◆ **What is asked**
Rewrite the listing below as a Markdown table with the columns Row and Line, beginning at the line that contains "Task: Click the Max Bandwidth PC2-5300 field" and continuing through the last line of the listing. Leave out any blank lines.

***** Records provided *****

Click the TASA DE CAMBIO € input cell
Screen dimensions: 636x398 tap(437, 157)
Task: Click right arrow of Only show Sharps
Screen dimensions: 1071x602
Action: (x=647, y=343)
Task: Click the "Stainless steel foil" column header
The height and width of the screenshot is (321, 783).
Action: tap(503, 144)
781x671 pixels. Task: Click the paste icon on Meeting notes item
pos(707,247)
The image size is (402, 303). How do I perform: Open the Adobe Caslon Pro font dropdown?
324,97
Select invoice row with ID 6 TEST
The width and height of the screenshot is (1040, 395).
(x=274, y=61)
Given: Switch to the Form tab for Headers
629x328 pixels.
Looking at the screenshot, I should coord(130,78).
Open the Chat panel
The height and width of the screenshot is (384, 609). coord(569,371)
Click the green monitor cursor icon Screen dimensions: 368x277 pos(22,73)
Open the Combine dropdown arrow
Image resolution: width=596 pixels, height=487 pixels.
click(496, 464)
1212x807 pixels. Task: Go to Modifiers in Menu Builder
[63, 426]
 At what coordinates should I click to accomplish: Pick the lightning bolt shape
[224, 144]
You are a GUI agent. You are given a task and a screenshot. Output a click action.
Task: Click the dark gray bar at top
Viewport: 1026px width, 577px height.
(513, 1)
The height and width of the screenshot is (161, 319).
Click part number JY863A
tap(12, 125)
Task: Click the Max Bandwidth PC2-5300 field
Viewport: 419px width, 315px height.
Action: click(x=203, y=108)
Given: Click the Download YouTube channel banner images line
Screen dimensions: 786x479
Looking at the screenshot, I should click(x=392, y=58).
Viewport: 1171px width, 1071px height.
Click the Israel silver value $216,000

*****

◆ **Written response**
| Row | Line |
|---|---|
| 1 | Task: Click the Max Bandwidth PC2-5300 field |
| 2 | Viewport: 419px width, 315px height. |
| 3 | Action: click(x=203, y=108) |
| 4 | Given: Click the Download YouTube channel banner images line |
| 5 | Screen dimensions: 786x479 |
| 6 | Looking at the screenshot, I should click(x=392, y=58). |
| 7 | Viewport: 1171px width, 1071px height. |
| 8 | Click the Israel silver value $216,000 |